Martin Luther King, Jr.

“I have almost reached the regrettable conclusion that the Negro’s great stumbling block in the stride toward freedom is not the White Citizens Councillor or the Ku Klux Klanner but the white moderate who is more devoted to order than to justice; who prefers a negative peace which is the absence of tension to a positive peace which is the presence of justice; who constantly says, “I agree with you in the goal you seek, but I can’t agree with your methods of direct action”; who paternalistically feels that he can set the timetable for another man’s freedom; who lives by the myth of time; and who constantly advises the Negro to wait until a “more convenient season.” Shallow understanding from people of good will is more frustrating than absolute misunderstanding from people of ill will. Lukewarm acceptance is much more bewildering than outright rejection.”
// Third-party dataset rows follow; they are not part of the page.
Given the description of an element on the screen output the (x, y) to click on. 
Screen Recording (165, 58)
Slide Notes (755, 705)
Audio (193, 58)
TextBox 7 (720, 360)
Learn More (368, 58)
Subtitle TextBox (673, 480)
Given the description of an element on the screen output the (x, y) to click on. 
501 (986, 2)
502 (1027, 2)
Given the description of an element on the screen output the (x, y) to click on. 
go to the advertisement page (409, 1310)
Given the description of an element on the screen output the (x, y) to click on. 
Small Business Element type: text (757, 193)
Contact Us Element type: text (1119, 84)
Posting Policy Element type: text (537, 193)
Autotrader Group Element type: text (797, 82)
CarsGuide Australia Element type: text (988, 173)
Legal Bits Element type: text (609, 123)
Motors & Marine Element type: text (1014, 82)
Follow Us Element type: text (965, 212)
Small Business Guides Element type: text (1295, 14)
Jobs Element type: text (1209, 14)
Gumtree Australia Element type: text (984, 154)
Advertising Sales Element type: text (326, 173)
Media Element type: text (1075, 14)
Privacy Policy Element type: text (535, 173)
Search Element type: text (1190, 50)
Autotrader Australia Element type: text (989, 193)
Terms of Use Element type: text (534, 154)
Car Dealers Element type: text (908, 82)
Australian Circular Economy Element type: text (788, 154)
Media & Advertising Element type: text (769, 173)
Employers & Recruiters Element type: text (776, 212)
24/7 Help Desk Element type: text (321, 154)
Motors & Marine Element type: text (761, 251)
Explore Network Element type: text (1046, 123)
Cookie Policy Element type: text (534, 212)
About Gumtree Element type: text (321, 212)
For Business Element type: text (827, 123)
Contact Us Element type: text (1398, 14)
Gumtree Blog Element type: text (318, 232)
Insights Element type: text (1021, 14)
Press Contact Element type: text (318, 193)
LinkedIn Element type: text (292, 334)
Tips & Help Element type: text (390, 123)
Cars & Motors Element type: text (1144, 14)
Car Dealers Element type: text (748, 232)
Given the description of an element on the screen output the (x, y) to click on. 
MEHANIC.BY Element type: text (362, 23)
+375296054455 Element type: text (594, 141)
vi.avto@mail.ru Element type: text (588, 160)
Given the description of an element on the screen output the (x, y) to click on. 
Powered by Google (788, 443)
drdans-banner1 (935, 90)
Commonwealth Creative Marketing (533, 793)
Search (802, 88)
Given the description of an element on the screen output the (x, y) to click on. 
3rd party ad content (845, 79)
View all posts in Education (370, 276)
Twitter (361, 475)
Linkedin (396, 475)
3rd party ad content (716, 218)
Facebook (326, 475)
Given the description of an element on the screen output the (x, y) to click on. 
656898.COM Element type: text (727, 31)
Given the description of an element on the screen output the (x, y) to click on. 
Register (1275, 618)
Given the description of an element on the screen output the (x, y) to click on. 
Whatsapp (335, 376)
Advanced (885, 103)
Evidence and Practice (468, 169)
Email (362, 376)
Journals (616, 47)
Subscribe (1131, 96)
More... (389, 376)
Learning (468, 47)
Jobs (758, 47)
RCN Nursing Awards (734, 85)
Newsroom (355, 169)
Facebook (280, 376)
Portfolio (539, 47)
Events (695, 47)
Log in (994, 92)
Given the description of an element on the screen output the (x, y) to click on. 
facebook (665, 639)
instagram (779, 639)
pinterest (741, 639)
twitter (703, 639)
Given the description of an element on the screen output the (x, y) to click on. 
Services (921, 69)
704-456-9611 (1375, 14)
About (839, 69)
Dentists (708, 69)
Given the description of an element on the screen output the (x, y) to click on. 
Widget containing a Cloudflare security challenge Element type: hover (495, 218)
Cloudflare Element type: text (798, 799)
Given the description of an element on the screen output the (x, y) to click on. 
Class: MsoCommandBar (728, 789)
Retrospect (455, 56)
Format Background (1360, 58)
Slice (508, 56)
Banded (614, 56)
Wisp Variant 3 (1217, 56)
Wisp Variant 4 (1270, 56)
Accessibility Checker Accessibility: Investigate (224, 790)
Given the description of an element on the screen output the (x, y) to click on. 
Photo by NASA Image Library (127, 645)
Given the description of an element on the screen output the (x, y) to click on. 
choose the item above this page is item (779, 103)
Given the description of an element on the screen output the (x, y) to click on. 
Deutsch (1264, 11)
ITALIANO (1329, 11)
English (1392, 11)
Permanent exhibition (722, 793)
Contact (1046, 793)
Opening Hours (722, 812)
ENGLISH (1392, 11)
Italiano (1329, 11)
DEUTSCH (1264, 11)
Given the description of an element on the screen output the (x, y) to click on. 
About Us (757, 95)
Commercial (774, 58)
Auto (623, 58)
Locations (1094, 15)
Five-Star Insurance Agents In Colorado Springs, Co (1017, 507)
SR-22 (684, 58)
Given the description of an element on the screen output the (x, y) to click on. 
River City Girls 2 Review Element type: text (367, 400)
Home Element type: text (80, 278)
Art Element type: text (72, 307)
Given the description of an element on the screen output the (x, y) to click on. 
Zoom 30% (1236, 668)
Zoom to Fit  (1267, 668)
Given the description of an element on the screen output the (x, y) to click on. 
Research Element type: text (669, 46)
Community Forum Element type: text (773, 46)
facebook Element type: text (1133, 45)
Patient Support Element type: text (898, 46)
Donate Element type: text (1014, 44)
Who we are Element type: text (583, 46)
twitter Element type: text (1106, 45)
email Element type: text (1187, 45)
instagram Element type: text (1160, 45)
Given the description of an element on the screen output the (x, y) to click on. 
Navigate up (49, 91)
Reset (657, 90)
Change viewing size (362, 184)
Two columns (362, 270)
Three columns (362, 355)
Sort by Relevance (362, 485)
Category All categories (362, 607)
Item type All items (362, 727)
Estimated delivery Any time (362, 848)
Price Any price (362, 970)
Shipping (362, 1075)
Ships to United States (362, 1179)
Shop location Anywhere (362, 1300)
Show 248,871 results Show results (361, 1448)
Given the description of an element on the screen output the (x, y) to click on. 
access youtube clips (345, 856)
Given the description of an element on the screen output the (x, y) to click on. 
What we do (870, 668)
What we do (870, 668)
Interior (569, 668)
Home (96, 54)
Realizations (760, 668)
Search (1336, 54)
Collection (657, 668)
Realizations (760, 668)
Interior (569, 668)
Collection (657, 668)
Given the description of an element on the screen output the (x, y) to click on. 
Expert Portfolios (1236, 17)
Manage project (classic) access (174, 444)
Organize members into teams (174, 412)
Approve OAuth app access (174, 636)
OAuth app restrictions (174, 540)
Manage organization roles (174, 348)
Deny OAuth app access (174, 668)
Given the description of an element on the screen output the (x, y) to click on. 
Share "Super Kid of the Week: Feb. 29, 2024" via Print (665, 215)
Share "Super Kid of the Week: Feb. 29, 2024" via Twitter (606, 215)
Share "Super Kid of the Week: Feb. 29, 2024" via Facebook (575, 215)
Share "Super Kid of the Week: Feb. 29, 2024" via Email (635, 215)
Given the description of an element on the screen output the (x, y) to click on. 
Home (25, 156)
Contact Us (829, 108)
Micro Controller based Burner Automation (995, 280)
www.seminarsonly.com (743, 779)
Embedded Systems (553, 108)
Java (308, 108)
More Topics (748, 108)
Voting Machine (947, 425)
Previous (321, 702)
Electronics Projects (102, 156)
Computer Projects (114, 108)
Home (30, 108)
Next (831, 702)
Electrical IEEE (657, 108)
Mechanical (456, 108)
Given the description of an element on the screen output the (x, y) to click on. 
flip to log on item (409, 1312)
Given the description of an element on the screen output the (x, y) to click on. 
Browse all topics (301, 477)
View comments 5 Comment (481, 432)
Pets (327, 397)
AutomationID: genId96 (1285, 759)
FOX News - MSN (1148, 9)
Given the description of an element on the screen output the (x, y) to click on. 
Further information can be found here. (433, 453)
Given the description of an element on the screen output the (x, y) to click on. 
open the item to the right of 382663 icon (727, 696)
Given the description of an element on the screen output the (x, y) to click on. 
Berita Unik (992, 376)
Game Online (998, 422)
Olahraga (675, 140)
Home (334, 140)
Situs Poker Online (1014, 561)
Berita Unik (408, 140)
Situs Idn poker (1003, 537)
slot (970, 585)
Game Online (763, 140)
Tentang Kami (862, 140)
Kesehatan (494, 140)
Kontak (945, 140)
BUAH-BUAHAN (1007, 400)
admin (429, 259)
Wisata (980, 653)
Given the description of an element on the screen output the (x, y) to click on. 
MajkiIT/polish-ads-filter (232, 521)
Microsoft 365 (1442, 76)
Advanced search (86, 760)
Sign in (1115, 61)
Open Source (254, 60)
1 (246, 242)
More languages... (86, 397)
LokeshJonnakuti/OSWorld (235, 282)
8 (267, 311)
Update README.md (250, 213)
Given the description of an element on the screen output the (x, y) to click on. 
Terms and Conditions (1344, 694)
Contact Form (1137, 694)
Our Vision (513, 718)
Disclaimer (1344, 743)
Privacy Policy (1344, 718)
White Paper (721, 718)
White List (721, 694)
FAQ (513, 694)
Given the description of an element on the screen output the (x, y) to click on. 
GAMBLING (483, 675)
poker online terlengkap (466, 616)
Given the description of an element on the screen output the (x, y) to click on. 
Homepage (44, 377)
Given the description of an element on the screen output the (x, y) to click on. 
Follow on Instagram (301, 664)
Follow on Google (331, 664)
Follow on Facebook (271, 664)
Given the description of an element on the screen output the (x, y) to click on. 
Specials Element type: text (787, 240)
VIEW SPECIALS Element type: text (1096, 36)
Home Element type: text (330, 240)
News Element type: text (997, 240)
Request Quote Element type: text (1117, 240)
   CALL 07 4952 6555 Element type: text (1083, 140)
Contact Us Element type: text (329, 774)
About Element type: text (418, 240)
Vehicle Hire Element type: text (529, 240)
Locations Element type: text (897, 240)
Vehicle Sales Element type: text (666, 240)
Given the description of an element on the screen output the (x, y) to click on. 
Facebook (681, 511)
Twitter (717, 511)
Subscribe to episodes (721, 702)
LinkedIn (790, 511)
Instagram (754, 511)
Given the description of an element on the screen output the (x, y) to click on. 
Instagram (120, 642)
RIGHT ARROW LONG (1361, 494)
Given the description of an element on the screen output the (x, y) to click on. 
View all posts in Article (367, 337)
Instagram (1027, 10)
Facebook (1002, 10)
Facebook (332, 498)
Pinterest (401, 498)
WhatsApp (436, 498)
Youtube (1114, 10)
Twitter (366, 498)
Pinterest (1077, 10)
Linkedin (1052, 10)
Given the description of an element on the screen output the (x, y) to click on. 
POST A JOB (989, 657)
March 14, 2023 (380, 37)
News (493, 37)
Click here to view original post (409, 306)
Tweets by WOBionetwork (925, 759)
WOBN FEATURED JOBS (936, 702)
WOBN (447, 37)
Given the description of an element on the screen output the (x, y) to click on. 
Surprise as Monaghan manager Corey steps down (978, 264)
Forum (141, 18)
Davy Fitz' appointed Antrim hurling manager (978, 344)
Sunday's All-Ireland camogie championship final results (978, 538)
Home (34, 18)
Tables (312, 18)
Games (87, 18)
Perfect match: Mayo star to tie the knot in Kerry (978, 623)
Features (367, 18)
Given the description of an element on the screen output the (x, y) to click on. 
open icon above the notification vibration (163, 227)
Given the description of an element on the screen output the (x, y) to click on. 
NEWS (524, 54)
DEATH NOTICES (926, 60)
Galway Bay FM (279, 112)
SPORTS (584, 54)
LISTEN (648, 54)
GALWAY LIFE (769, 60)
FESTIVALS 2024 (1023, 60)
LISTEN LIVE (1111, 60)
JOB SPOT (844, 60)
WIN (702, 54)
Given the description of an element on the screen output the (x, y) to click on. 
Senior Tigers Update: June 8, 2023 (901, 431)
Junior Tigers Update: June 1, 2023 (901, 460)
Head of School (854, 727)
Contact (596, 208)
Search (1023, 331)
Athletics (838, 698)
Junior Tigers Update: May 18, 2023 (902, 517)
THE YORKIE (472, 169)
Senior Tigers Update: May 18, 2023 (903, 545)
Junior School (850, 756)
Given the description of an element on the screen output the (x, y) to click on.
Reposting these photos of the MLK memorial in Washington DC. While we were there in November, a park ranger told us that that MLK’s legs and feet are not complete, to symbolize that his work is not yet finished. I am glad for how far we have come, but discouraged that we have not come farther in all this time.

Side note, Maya told me this morning that Anne Frank, Martin Luther King, and Barbara Walters are all the same age. Of course I mean, would be the same, had two of them not been murdered. But an interesting thought regarding time and loss.

3 Comments

  • Ally Bean

    “the white moderate who is more devoted to order than to justice”

    That’s the line that calls out to me the most. I find, like you said, that lukewarm acceptance is the bane of many a situation I’ve found myself in. I didn’t know that Anne Frank, Martin Luther King, and Barbara Walters were born in the same year, but it’s an amazing thing to note.

    • J

      That’s the line that gets me, too. And regarding the 3 born in the same year, yeah, MLK and AF are stuck in our minds as the age they were when they died. What a different world we would be in had they (and so many like them) not been killed.

  • OmbudsBen

    I like the Frank, King, Walters note, too, for how it connects three such different lives and contexts and has you thinking of them as schoolchildren at the same time; the loss of one while the other two became young adults, and of how only one lived to be a senior.

    Philip Roth has a novel, “The Ghost Writer,” where the protagonist wonders if a mysterious young woman staying in the same home he visits is Anne Frank, grown up. That she had actually survived the Holocaust and made it to the USA.